Document toolboxDocument toolbox

How to Organize Data

If and when your data sharing plan request is approved, we will work with you to set up a repository for your data, known as a project, in Synapse. We will create a folder structure based on community standards for contributors to use.

This page explains best practices for organizing data and other materials within your NF project. Following this structure will make annotation and other data management easier both for you and NF-OSI staff.

Project Folders Overview

Your Synapse project will usually be set up with these top-level folders:

  • Raw Data or Data - contains subfolders organized by expected datasets.

  • Milestone Reports or Reporting - contains generated reports for project; your program officers may also upload reports here.

  • Data Sharing Plan - contains versioned copies of your Data Sharing Plan.

  • Analysis - figures or other outputs not considered “raw data”.

Note: older or independent projects (not sponsored by one of our funders) may not have this exact top-level scheme.

This structure determines how easily others can find and understand your contributions, how easily you can annotate data, and how governance can be applied.

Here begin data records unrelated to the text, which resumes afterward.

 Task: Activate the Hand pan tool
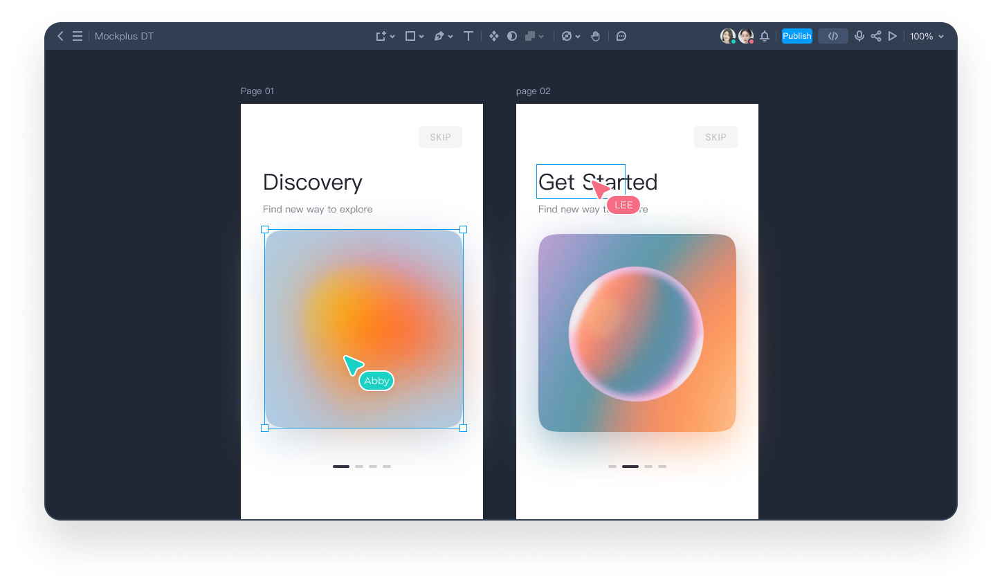[595, 36]
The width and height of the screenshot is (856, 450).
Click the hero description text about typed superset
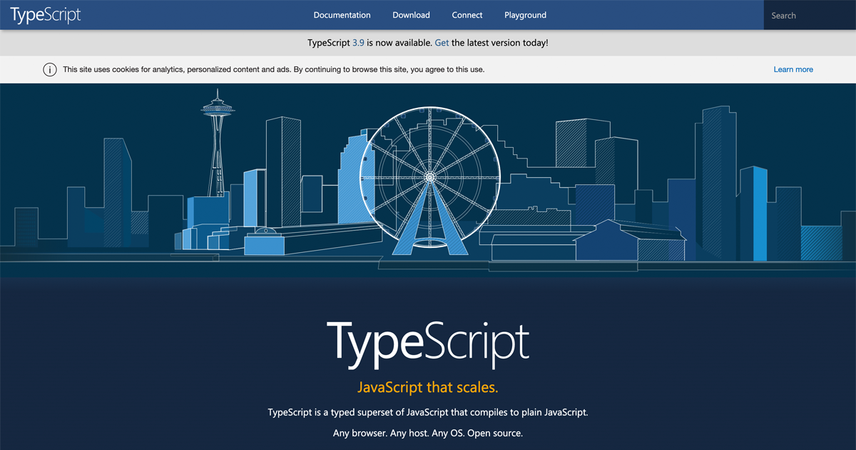coord(428,412)
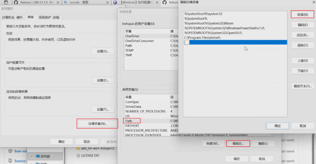Click the 此电脑 (This PC) computer icon

pyautogui.click(x=38, y=156)

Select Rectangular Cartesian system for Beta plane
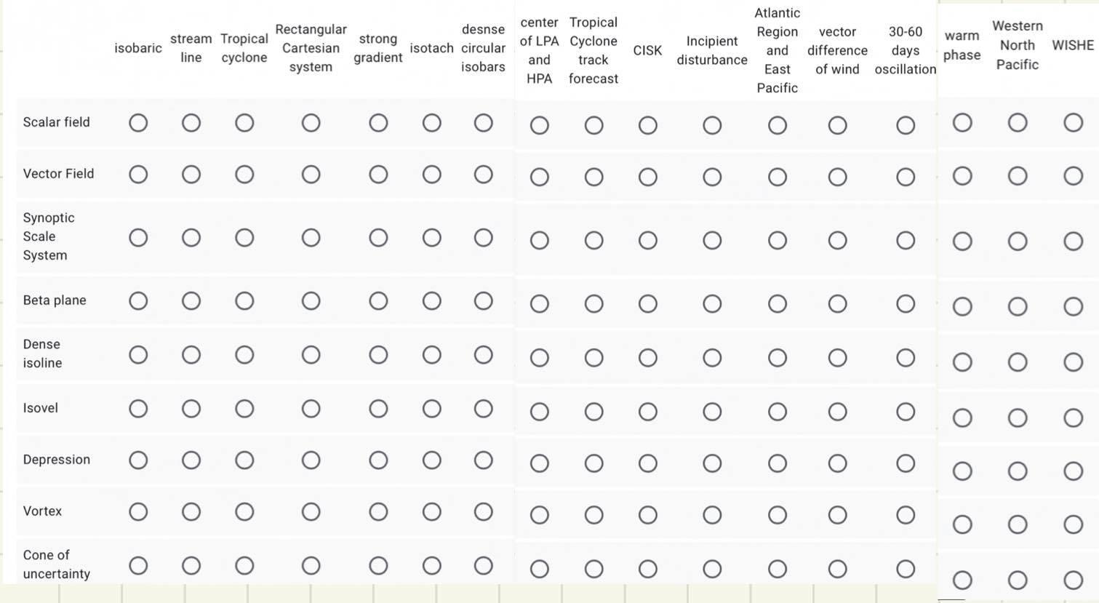311,301
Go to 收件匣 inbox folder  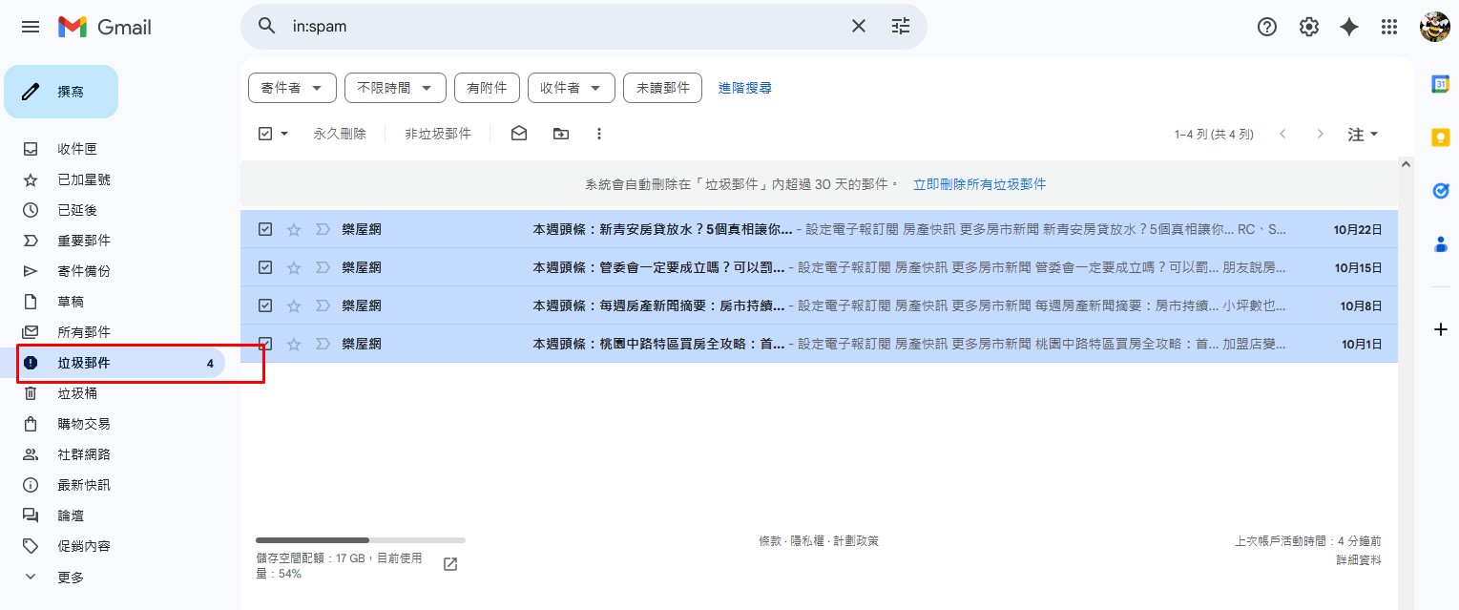tap(77, 149)
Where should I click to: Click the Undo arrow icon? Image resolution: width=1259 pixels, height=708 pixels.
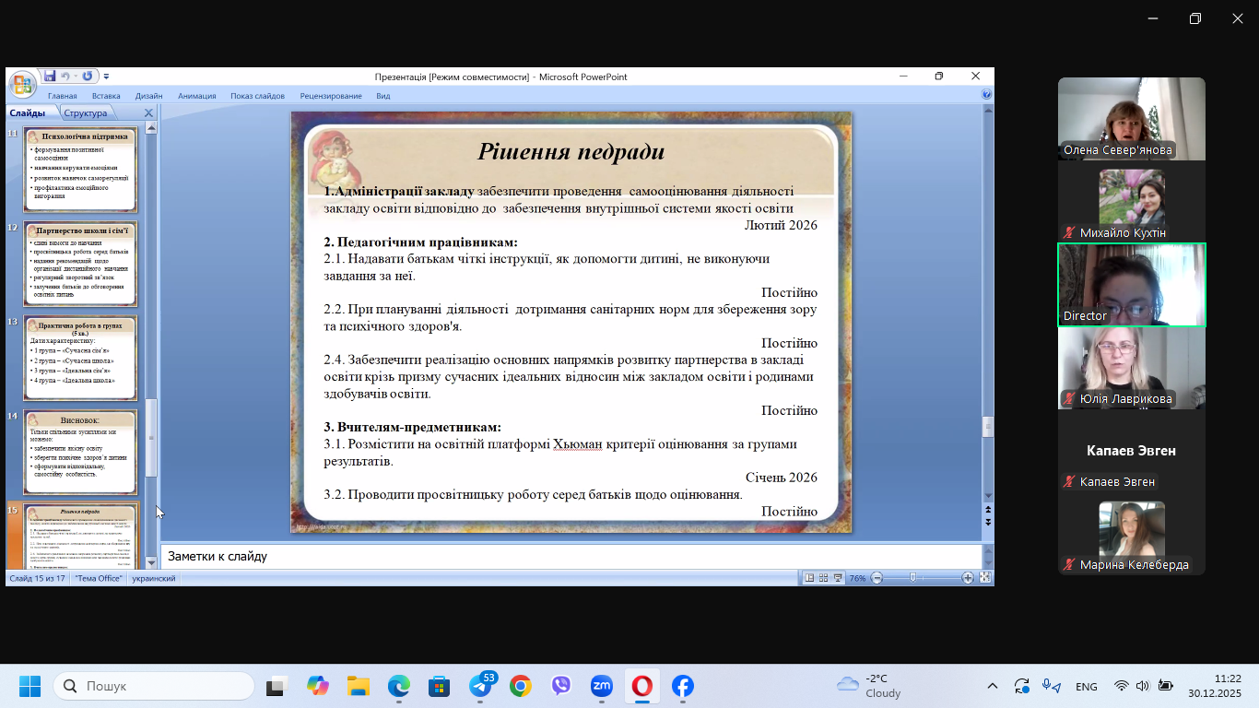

You can create other top-level folders to house materials that fall outside the scope of the pre-generated folders, and these will be ignored.

Raw Data or Data

The Raw Data or Data folder will have folders for datasets based on your data sharing plan. This format must be followed in order for your data to be detected with our data curation application.

Typical structure

Raw Data ├── Imaging ├── img1.tiff ├── img2.tiff ├── manifest.csv ├── Cognitive Assessments ├── a_visit.xlsx ├── b_visit.xlsx ├── manifest.csv ├── RNA-seq ├── abc.fq.gz ├── def.fq.gz └── manifest.csv

When created, these dataset folders are automatically tagged with the special key-value contentType=dataset.

image-20240702-182341.png

If the Data Sharing Plan changes, you will need to add or delete some of these folders. Currently, wou will need to add the contentType key-value pair yourself in order for the dataset to be detected in the curation application.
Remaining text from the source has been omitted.